In its newly-released 2008 yearbook of statistics, the Vatican claims Muslims now make up 19.2 per cent of the world's population with Catholics at 17.4 per cent.
In the Vatican newspaper, L'Osservatore Romano, Monsignor Vittorio Formenti, wrote: "For the first time in history we are no longer at the top: the Muslims have overtaken us."
However, he said that if all Christian groups were considered, including Orthodox churches, Anglicans and Protestants, then Christians made up 33 per cent of the world's population – or about two billion people.
The Vatican recently put the number of Catholics in the world at 1.13 billion. It did not provide a figure for Muslims, estimated at about 1.3 billion.

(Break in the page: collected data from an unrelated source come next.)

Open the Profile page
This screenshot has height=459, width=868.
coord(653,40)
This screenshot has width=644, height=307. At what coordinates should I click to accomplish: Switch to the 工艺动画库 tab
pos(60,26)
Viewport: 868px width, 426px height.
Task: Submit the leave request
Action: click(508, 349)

Numbers for other major world religions include an estimated 785 million Hindus, 360 million Buddhists and 17 million Jews.
Mgr Formenti said that while the number of Catholics as a proportion of the world's population was fairly stable, the percentage of Muslims was growing because of higher birth rates.
However, Bashir Maan, convenor of the Muslim Council of Scotland, said he thought that Islam was probably the largest religion in the world.
And he said it was not just down to higher birth rates, but because more people were converting to Islam.
"It is difficult to get a true figure of the number of Muslims in the world because trying to establish numbers in underdeveloped Muslim countries is very difficult.
"But if proper figures could be obtained from those countries then I think it would show Islam as the largest religion in the world."
He said that people were attracted to the religion looking for "spiritualism". He conceded that recent terror attacks had turned many people against Islam – but added the religion had benefited from other people studying the religion to find out its true message.
"These people are discovering a tolerant and accommodating religion," he said.
A spokesman for the Catholic Church in Scotland said it was important to look beyond the figures.
"While it is a little unseemly to swap figures, a more realistic comparison would be between the Christian population of the world and the Muslim population, a comparison which would show the Christian world to be significantly bigger," he said.
He added: "Christianity and Islam are both 'religions of the Book' – they share their origins in the Old Testament – and although there are some hot spots of tension in the world, there is also a wide area of common concern for Christians and Muslims, especially on such issues as the family and the sacredness of life."